→ Okuma metni:
Türkiye'nin Batı ile arasındaki gerilimin gerisinde hangi nedenler yatıyor? YPG, Batı için ne ifade ediyor? Ankara'nın talepleri karşılanır mı? Erdoğan, Suriye operasyonu ile ne amaçlıyor?
Türkiye'nin İsveç ve Finlandiya’nın NATO üyeliklerini ‘teröre destek’ suçlamasıyla bloke etmesi, Ankara ile müttefik ülkeler arasında güvenlik önceliklerinin, tehdit algılamalarının ne denli farklılaştığını bir kez daha gözler önüne serdi.
Türkiye'nin, NATO'ta gerginliğe yol açan bu çıkışına paralel olarak Suriye'nin kuzeyine yeni bir askeri operasyon başlatacağını duyurması ise tansiyonu daha da tırmandırdı.
ABD'nin önde gelen düşünce kuruluşlarından Dış Politika Araştırma Enstitüsü'nün (FPRI) Araştırma Direktörü Aaron Stein son gelişmeleri değerlendirirken, "Oydaşma ile karar alınan NATO'da Ankara'nın tüm ittifak ile birlikte İsveç e Finlandiya'yı yeni üyeler olarak kabul etmemesi fiilen Türkiye'nin vetosu anlamına geliyor. Bunu bekliyor muydum? Dürüstçe söylüyorum, ne ben, ne de başkası, aslında hiç kimse bunu beklemiyordu" dedi.
Stein, ittifak içerisinde İsveç ve Finlandiya'yı yeni üyeler olarak hızla kabul etme konusunda bir uzlaşma olduğuna işaret ederek, son anda Erdoğan'ın bazı ödünler koparabilmek adına "adeta bir güreşe giriştiğini" söyledi. Amerikalı uzman, "Bu, kanımca Türk diplomatların çoğu dahil, herkesi hazırlıksız yakaladı ve Erdoğan bunu NATO genişlemesinden Rojava ve Ege'deki gerilimlere kadar, akla gelecek her alanda, Batı üzerinde baskı kurmak için bir araca dönüştürdü. Ankara son derece ciddi olabilir ama bu cidden son derece de can sıkıcı" şeklinde konuştu.
Türkiye'de iktidara yakın güvenlik uzmanları ise, Erdoğan'ın beklenmedik çıkışını büyük bir diplomatik hamle olarak yorumluyor, Ankara'nın bu adımıyla, uzun yıllardır Türkiye'nin güvenlik çıkarlarını dikkate almayan ABD'yi ve diğer müttefiklerini "büyük bir yüzleşmeye” zorladığını savunuyorlar. Bu yüzleşmenin odağında da "Batı'nın terörle mücadeledeki iki yüzlülüğünün yattığını" söylüyorlar.
Türkiye, PKK ve onun Suriye uzantısı olarak gürdüğü YPG'nin terör örgütü olarak tanınmasını talep ediyor. AB ve ABD, PKK'yı terör örgütü olarak tanıyor, ancak YPG'yi IŞİD ile mücadele "müttefik" olarak görüyor.

→ Veri bloğu:
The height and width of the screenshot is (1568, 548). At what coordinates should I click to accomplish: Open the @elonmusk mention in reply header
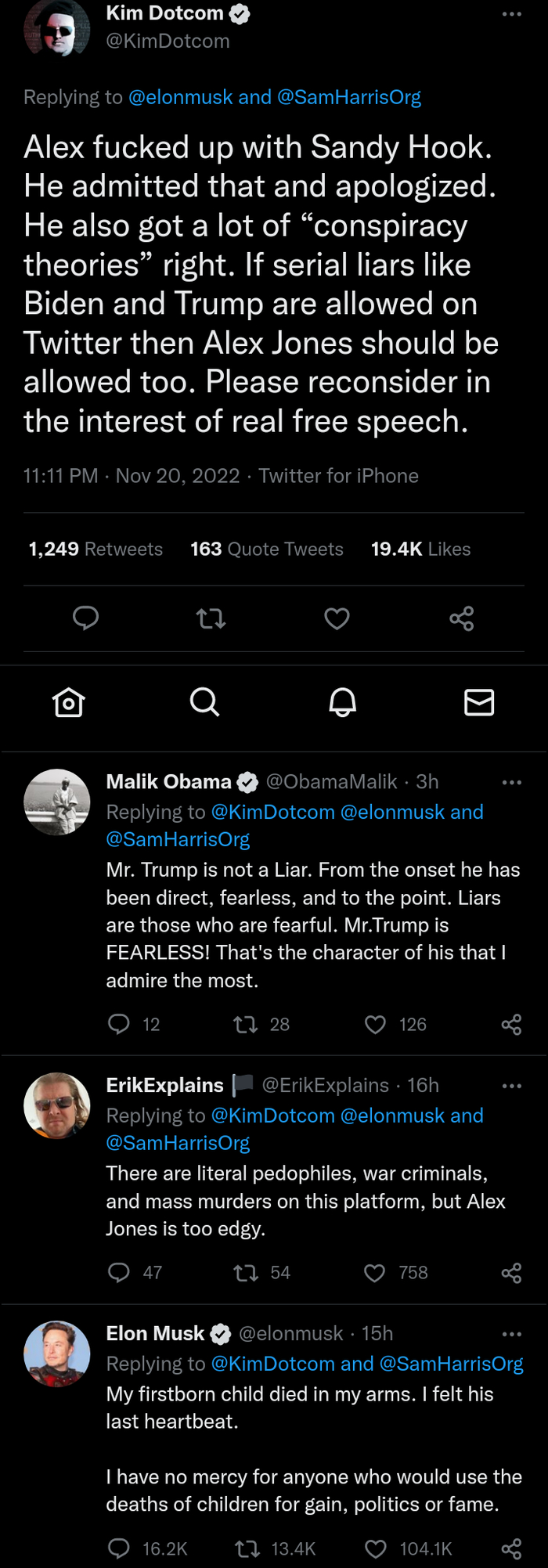pyautogui.click(x=180, y=97)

→ Yapılacak iş:
Türkiye ile Batı arasındaki NATO genişlemesi gerginliğini konu alan okuma metnini, son cümlesinden sonra yazmayı sürdürerek genişletin. Listenin bu çalışmada hiçbir rolü yoktur.

→ Görevin yanıtı:
Batılı bir çok ülke, YPG'yi PKK ile ilintili ancak farklı bir organizasyon yapısına sahip, terör örgütü değil "ayrılıkçı bir yapılanma" olarak görüyor.
Bazı Batılı diplomatlar, 2010'lu yılların başlarında Türkiye'nin kendisinin de bizzat bu örgütlerin temsilcileri ile temaslar gerçekleştirdiğini, ayrıca bugüne kadar PKK'dan farklı olarak bu örgütün Türkiye'yi doğrudan hedef alan bir saldırıda bulunmadığını söylüyorlar.
Aaron Stein, PKK'nın 1990'lı yıllardan itibaren Avrupa ülkelerinde Türkleri hedef alan herhangi bir eylem düzenlemediğine işaret etti, hem AB'nin hem ABD'nin bu tartışmayı daha çok "Türkiye'nin bir iç sorunu" olarak görmeyi tercih ettiğini söyledi. YPG'nin, IŞİD ile mücadeledeki rolüne de önem atfedildiğine dikkat çeken Stein, "YPG bir terör örgütü olarak tanınmadı. Ve bu yasal boşluk, YPG'nin IŞİD'e karşı savaşarak, hem ABD'nin hem de Avrupalıların desteğini kazanmasına yol açtı" görüşünü dile getirdi.
Türkiye'nin müttefiklerine tehdit algılamasını ve buna karşı izlediği stratejiyi anlatmakta zorlandığını ifade eden Stein, "Ankara kendini anlaşılır bir biçimde anlatmakta güçlük yaşıyor, elinde de zaten Türkiye'nin yapmak istediğini tutarlı ve anlaşılır bir şekilde anlatabilecek, müttefiklerinin gözünde inandırıcılığı olan, güvenilir görülen, çok az isim kaldı" dedi.
Amerikalı uzman, şöyle devam etti:
"Aslında Türkiye çifte standarttan söz ederken, 'Terör örgütleri ile mücadele ettiğimiz için bizi Suriye'yi işgal etmekle kınıyorsunuz, oysa aynı terör örgütleri sizin ülkelerinizde para topluyor. Bunu önlemek için eyleme geçin, geçmeyecekseniz de biz geçiyoruz diye bizi kınamayın' demek istiyor. Müttefiklerinden talep ettikleri bu, ama bunu o kadar agresif bir şekilde yapıyorlar ki, çok az kişi Ankara'nın ne istediğini anlayabiliyor."
Türkiye aslında uzun yıllardır müttefiklerini terör ve güvenlik konularında "çifte standart" uygulamakla eleştiriyor, hatta bu ülkeleri ulusal güvenliğini tehdit eden oluşumlara ve terör örgütlerine açıktan ya da üstü örtülü destek vermekle de suçluyor.
Türkiye'nin 2019 yılında Suriye'nin kuzeyine terörle mücadele amacıyla gerçekleştirdiğini duyurduğu Barış Pınarı Harekatı müttefiklerinin sert tepkisine yol açmıştı. Hatta bazıları, Türkiye'ye fiilen silah ambargosu uygulamaya başladı.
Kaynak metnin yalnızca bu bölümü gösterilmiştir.